Le FDR conteste la légitimité d’Ousmane Sonko comme député et exige l’annulation de son mandat
La coalition politique Front pour la défense de la démocratie et de la République (FDR) a vivement réagi contre la présence d’Ousmane Sonko à l’Assemblée nationale. Dans une déclaration officielle publiée hier, elle exige l’invalidation de son mandat de député, dénonçant une procédure contraire aux textes fondamentaux du pays.

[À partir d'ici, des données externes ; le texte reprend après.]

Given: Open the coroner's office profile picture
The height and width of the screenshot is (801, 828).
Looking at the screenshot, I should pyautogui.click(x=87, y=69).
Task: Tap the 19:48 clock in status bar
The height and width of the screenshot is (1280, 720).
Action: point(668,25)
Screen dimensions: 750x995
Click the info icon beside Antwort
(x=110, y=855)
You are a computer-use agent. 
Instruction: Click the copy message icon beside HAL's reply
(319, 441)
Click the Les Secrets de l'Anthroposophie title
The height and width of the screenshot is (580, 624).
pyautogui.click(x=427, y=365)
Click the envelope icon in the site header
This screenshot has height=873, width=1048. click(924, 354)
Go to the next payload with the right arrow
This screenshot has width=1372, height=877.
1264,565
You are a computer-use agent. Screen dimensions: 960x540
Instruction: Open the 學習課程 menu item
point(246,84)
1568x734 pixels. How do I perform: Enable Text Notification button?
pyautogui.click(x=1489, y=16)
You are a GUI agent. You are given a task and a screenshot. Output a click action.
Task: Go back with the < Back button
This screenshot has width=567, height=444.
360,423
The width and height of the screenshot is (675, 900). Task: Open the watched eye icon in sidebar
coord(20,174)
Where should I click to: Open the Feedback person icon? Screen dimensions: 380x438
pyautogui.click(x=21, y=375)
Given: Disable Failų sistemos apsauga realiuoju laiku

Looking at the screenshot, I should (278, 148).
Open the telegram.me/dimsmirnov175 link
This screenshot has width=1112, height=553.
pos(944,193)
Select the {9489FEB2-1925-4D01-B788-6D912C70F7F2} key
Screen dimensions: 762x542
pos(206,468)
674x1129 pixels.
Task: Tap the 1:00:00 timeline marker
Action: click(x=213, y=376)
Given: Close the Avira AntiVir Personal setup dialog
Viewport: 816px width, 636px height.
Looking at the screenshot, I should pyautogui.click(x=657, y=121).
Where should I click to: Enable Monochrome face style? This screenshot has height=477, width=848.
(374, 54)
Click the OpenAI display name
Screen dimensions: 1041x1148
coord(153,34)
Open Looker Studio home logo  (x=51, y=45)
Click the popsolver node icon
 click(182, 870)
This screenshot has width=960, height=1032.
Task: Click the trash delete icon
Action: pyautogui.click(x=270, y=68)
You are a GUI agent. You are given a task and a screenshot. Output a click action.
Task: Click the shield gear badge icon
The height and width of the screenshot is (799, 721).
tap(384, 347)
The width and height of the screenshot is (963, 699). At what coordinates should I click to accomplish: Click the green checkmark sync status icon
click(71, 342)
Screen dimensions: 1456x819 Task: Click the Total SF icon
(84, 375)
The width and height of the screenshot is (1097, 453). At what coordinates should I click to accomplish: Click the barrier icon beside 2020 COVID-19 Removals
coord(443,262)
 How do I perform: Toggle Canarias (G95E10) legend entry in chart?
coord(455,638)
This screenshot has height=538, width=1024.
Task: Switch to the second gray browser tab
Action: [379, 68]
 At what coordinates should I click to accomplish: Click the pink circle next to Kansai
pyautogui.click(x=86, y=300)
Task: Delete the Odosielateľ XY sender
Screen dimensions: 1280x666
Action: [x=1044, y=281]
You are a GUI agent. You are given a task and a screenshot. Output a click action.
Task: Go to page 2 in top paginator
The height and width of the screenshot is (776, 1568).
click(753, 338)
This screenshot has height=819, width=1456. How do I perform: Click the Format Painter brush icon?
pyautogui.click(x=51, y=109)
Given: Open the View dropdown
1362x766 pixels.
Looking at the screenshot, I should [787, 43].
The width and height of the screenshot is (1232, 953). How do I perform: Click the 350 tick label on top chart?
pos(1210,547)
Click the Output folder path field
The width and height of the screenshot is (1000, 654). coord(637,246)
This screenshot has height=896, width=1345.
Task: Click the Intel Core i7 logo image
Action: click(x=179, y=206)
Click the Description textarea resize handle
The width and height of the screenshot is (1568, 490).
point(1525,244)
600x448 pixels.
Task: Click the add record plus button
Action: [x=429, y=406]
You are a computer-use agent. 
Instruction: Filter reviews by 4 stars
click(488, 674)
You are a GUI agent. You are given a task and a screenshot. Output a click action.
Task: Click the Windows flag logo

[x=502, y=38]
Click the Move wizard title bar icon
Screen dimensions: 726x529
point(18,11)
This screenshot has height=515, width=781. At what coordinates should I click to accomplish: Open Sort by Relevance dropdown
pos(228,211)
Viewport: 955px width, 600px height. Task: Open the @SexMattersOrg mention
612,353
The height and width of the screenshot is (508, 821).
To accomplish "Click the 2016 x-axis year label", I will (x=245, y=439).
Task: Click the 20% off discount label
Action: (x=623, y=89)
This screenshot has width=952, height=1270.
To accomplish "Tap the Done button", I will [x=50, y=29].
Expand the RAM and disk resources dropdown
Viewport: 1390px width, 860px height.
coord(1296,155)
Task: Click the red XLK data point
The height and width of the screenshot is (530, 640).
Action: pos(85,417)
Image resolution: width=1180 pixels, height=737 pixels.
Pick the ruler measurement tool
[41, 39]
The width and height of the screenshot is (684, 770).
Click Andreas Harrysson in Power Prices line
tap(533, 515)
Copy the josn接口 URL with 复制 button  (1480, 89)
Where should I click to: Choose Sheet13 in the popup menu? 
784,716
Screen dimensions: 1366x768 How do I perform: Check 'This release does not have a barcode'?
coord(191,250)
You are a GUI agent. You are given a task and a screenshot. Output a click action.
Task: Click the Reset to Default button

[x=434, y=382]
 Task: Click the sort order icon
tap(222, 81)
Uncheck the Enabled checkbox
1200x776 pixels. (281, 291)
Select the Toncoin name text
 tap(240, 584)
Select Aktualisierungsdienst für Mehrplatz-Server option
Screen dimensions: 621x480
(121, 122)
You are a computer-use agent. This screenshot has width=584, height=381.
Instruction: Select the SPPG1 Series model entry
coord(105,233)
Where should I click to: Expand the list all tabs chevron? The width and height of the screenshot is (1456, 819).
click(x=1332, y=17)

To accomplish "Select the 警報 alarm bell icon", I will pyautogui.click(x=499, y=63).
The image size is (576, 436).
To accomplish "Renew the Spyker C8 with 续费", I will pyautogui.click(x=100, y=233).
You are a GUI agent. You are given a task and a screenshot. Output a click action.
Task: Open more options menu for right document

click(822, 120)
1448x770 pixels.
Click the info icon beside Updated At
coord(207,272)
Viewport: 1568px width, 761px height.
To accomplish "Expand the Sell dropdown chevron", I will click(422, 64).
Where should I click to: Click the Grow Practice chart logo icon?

Des arguments juridiques contestés par le FDR
Selon le FDR, les conditions ayant permis à Ousmane Sonko de retrouver un siège à l’hémicycle violent délibérément la Constitution ainsi que le Code électoral. La coalition s’appuie notamment sur l’article LO172 du Code électoral, qui stipule qu’un ministre élu député doit démissionner de ses fonctions gouvernementales sous huit jours sous peine de perdre son mandat parlementaire. Pour le FDR, Sonko n’aurait jamais dû bénéficier des modifications récentes du règlement intérieur de l’Assemblée nationale, jugées illégitimes.
Une mobilisation politique et citoyenne engagée
Le FDR salue l’action des partis d’opposition, des mouvements citoyens et de la société civile, qui ont uni leurs voix pour dénoncer ce qu’ils qualifient de « tentative de déstabilisation des institutions ». Une déclaration signée par 147 organisations politiques avait déjà été publiée le 24 mai pour alerter sur cette situation et exiger un retour à la légalité républicaine.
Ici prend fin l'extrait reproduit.